Post by Richard Knox, The Salt at NPR Food (5/22/2014)
Almost 50 million Americans get food poisoning every year, the Centers for Disease Control and Prevention estimates. But only a tiny fraction of those cases get reported, making it tough to figure out where they came from.
But health officials recently discovered a trove of data that may help them discover outbreaks of foodborne illness and as well as the restaurants responsible for them, they write in the CDC’s Morbidity and Mortality Weekly Report.
New York City health authorities decided to see if the online restaurant review site Yelp could help direct them to unreported outbreaks. They looked through 294,000 Yelp restaurant reviews over a nine month period from 2012 to 2013 and found 900 of them that mentioned vomiting or diarrhea after eating at a restaurant.
Of those, nearly 500 people had described an episode consistent with foodborne illness, but only 3 percent of these incidents had been reported to New York City’s non-emergency 311 services.

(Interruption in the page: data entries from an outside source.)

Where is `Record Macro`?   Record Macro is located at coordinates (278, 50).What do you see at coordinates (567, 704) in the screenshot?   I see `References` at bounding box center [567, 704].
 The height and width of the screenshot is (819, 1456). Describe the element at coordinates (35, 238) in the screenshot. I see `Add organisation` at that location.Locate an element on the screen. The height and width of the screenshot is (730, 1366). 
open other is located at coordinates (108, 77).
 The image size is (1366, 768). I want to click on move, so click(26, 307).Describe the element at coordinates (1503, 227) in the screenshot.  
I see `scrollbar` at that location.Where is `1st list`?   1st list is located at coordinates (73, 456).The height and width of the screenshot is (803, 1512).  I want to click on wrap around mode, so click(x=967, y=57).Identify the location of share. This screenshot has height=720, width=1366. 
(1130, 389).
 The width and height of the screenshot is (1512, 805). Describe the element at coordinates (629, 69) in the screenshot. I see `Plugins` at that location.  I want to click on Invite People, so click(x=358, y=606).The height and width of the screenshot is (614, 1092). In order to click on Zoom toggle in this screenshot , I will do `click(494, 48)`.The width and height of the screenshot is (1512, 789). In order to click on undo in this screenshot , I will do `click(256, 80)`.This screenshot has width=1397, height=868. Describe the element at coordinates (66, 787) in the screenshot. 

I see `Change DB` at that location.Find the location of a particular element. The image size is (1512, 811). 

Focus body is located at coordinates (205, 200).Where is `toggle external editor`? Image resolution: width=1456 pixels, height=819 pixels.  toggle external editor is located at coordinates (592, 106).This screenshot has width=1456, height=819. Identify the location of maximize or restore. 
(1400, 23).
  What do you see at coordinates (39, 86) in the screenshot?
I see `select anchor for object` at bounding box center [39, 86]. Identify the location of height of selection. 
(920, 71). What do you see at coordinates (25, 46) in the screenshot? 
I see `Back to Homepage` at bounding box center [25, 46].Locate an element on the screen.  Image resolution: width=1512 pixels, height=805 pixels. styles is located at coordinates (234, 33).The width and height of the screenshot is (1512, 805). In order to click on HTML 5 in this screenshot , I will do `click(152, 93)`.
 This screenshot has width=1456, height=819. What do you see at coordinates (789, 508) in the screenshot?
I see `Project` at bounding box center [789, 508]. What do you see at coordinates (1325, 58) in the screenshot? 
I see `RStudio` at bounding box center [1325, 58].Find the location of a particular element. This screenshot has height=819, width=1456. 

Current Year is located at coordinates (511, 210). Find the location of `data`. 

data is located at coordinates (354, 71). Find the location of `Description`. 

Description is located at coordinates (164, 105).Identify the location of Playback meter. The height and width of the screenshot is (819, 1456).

One in seven warranted further investigation. Health workers interviewed reviewers and discovered three previously unreported outbreaks. Inspections of those restaurants revealed problems with food handling.
In one of those outbreaks, which sickened three people who’d eaten shrimp and lobster cannelloni at a restaurant in January 2013, health inspectors found improper cold food storage, mouse and roaches and problems with utensil storage at the restaurant.